FormsAuthentication not working

Question

I have a site that works as expected on my development box. That is, the formsauthentication ticket expires after 30 days. This is achieved through the following code

string roles = UserManager.getAuthenticationRoleString(txtUsername.Text);

HttpCookie formscookie = FormsAuthentication.GetAuthCookie(txtUsername.Text, true);

FormsAuthenticationTicket ticket = FormsAuthentication.Decrypt(formscookie.Value);

FormsAuthenticationTicket newticket = new FormsAuthenticationTicket(1, ticket.Name, DateTime.Now, DateTime.Now.AddDays(30), true, roles, ticket.CookiePath);

HttpCookie newCookie = new HttpCookie(FormsAuthentication.FormsCookieName, FormsAuthentication.Encrypt(newticket));
newCookie.Expires = DateTime.Now.AddDays(30);
Response.Cookies.Add(newCookie);

I used fiddler to check that the expiration is set properly and I get this

.ASPXAUTH=84AB5430CF4B1C5F9B59C9285288B41F156FCAFA2A169EACE17A7778A392FA69F66770FD8A08FFD06064B00F0BD788FEEC4A5894B7089239D6288027170A642B3B7EB7DB4806F2EBBCF2A82EE20FD944A38D2FE253B9D3FD7EFA178307464AAB4BCB35181CD82F6697D5267DB3B62BAD; expires=Thu, 21-Jan-2010 18:33:20 GMT; path=/; HttpOnly

So I would expect it to expire in 30 days...But it only makes it about 30 minutes.

I have 3 other interesting tidbits about my environment / code

1. On the production box there are two sites pointing at the same code one for external access and one for internal access

2. When the I do get the login page because of premature expiration, the .ASPAUTH cookie is still there and sent to the browser

3. There is some role checking in the global.asax that looks like this

-

protected void Application_AuthenticateRequest(Object sender, EventArgs e)
    {

        if (HttpContext.Current.User != null)
        {
            if (HttpContext.Current.User.Identity.IsAuthenticated)
            {
                if (HttpContext.Current.User.Identity is FormsIdentity)
                {
                    FormsIdentity id = (FormsIdentity)HttpContext.Current.User.Identity;
                    FormsAuthenticationTicket ticket = id.Ticket;

                    // Get the stored user-data, in this case, our roles
                    string userData = ticket.UserData;
                    string[] roles = userData.Split('|');
                    HttpContext.Current.User = new System.Security.Principal.GenericPrincipal(id, roles);
                }
            }
        }
    }

Answer 1

If the problem is that the user on the production box is kicked and has to log in again via FormsAuthentication, it's possible that the problem is IIS related and not .NET.

I've run into issues before where all the timeout settings in the world within the app didn't make a difference and the user was booted far too early.

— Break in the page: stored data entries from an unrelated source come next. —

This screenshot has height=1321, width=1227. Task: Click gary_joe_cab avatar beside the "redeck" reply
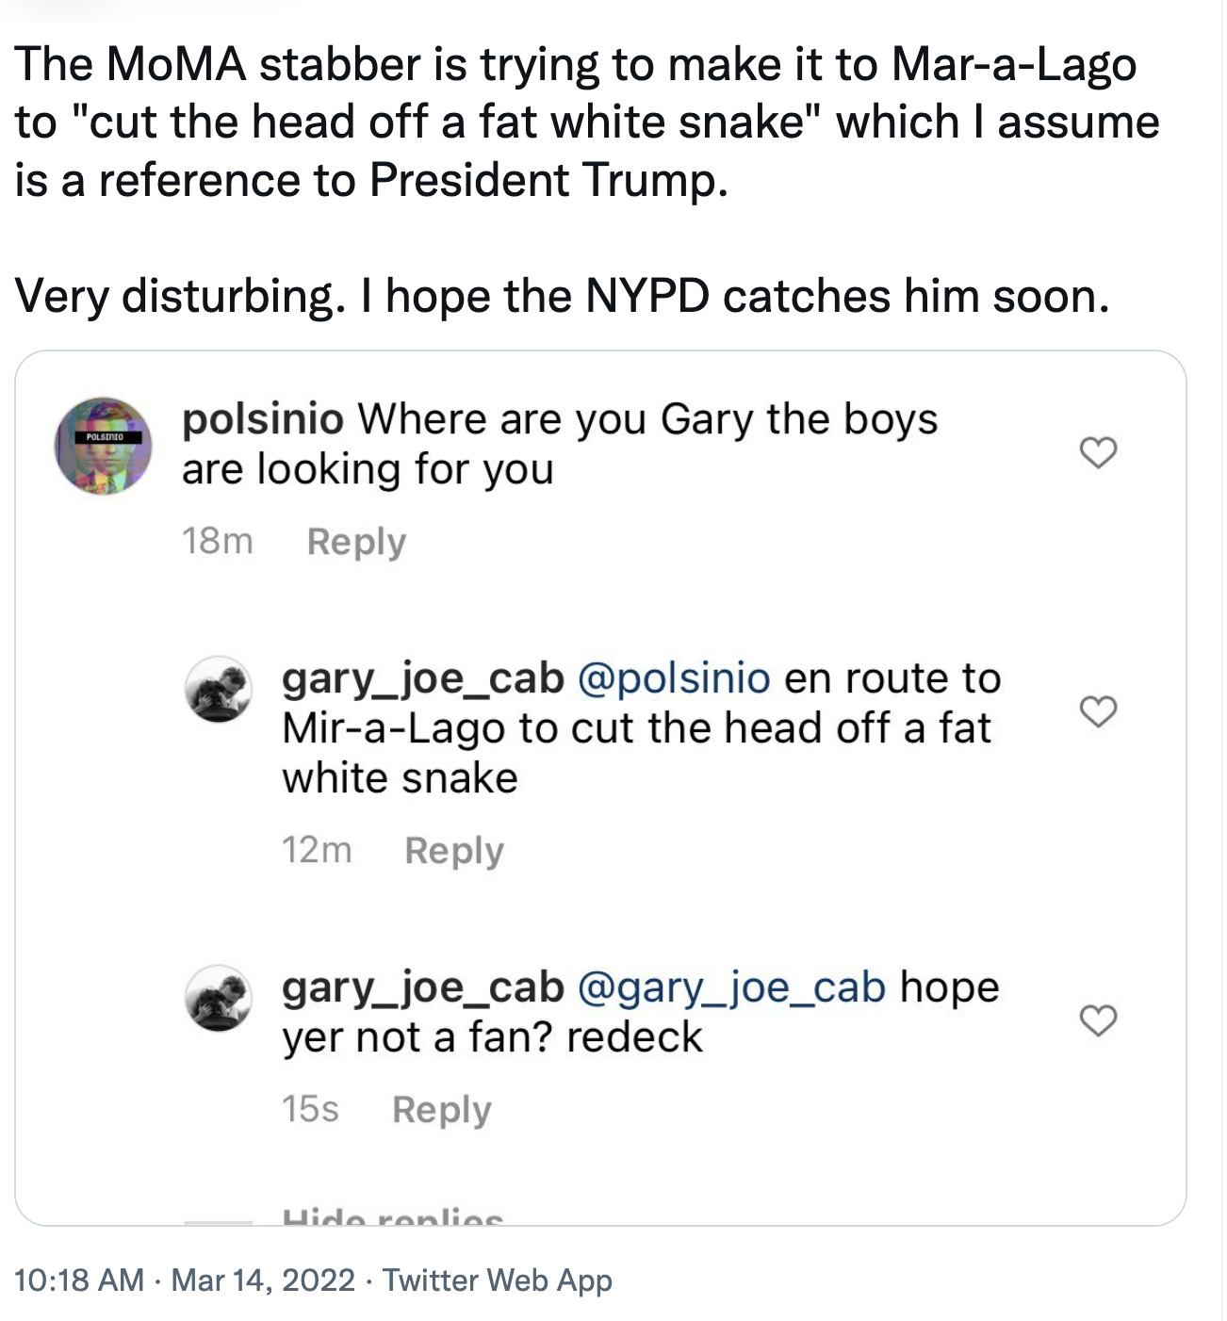219,997
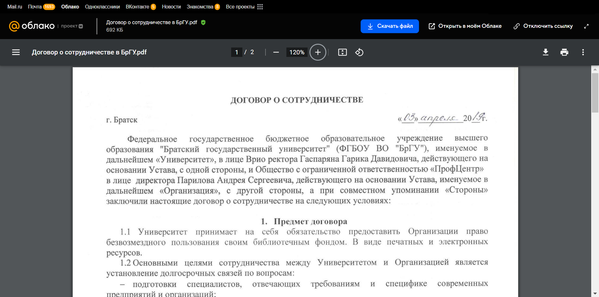Expand viewer to fullscreen mode
Image resolution: width=599 pixels, height=297 pixels.
(586, 26)
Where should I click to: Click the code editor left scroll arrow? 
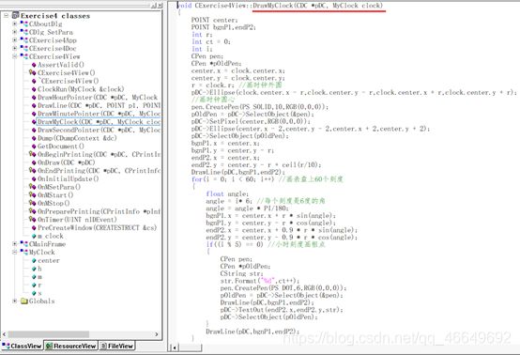click(175, 347)
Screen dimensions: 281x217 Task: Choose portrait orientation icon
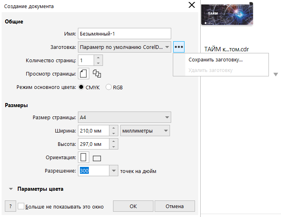[x=84, y=158]
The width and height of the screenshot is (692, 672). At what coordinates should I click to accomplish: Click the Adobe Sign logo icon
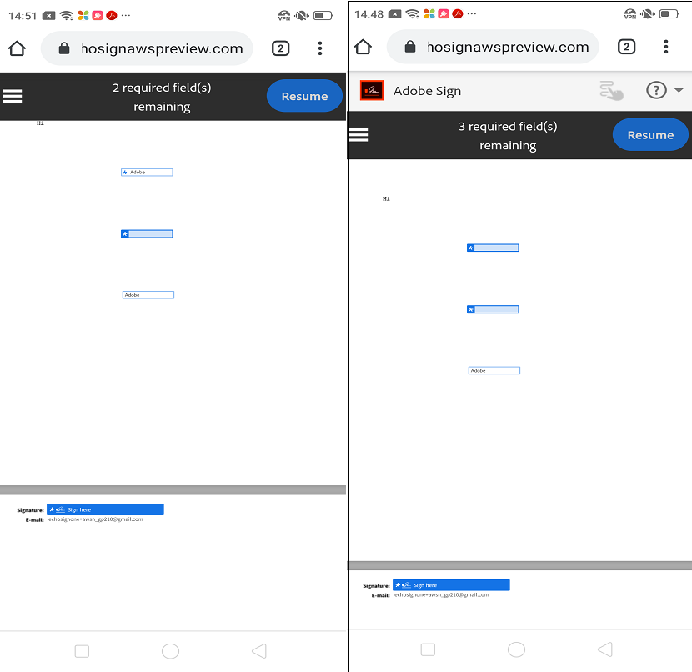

Check your IIS settings for both the website and the application pool. There are settings in both related to timeouts, etc.

If II6:

• Under website properties -> Home Directory tab -> Configuration Button -> Options Tab -> there is session state/length info here
• Under application pool for your site -> Performance and Health tabs -> both have several settings that may recycle your pool (and essentially force a re-logon)

To debug, you could disable all health and performance checks on the pool, however be very careful as this could throttle your server if the app gets out of control.

You could also try putting the timeout settings in the web.config:

<system.web>
    <authentication mode="Forms">
          <forms timeout="XXXXX"/>
    </authentication>
</system.web>

Anyway just some ideas from personal experience of similar issues. Hope it might help!